Please output the data exactly, minus pictures.

[Screenshot grounding data]

--*--

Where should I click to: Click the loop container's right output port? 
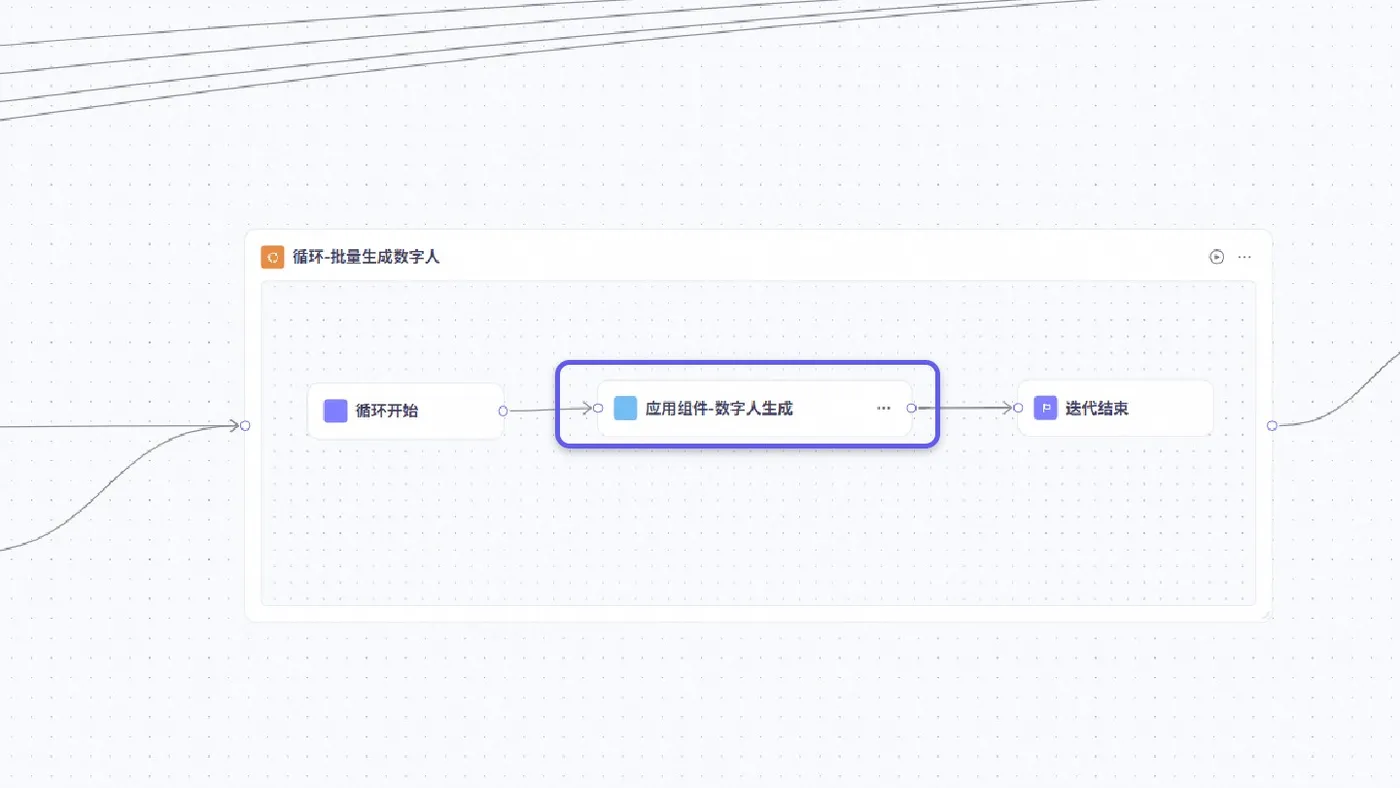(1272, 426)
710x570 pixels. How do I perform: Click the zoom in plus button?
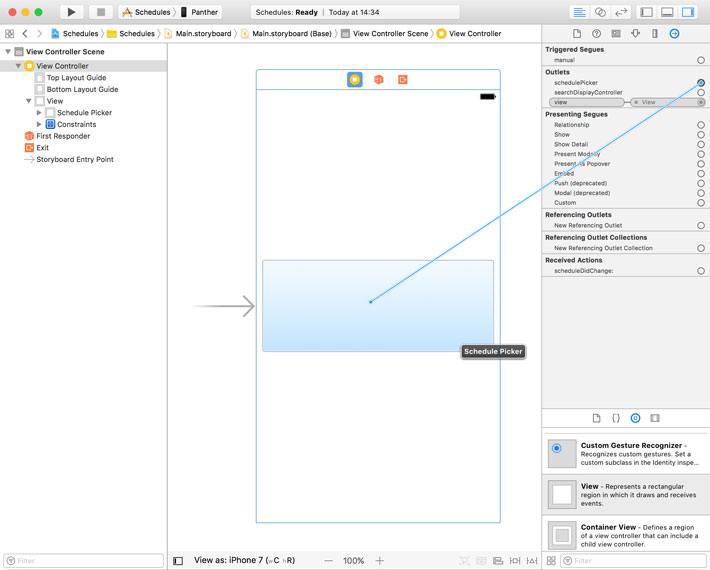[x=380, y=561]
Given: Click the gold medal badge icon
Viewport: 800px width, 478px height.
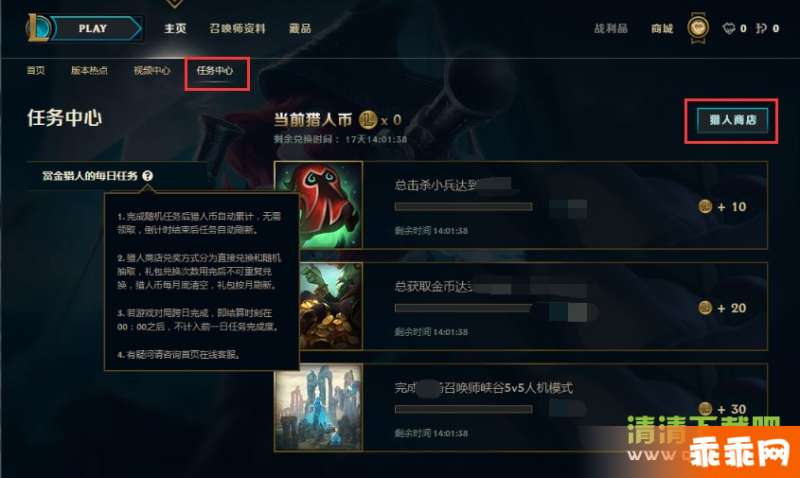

--*--

## Exercise answer:
Where should I click to: Click the loop container's right output port? 
(1272, 426)
710x570 pixels. How do I perform: Click the zoom in plus button?
[x=380, y=561]
Given: Click the gold medal badge icon
Viewport: 800px width, 478px height.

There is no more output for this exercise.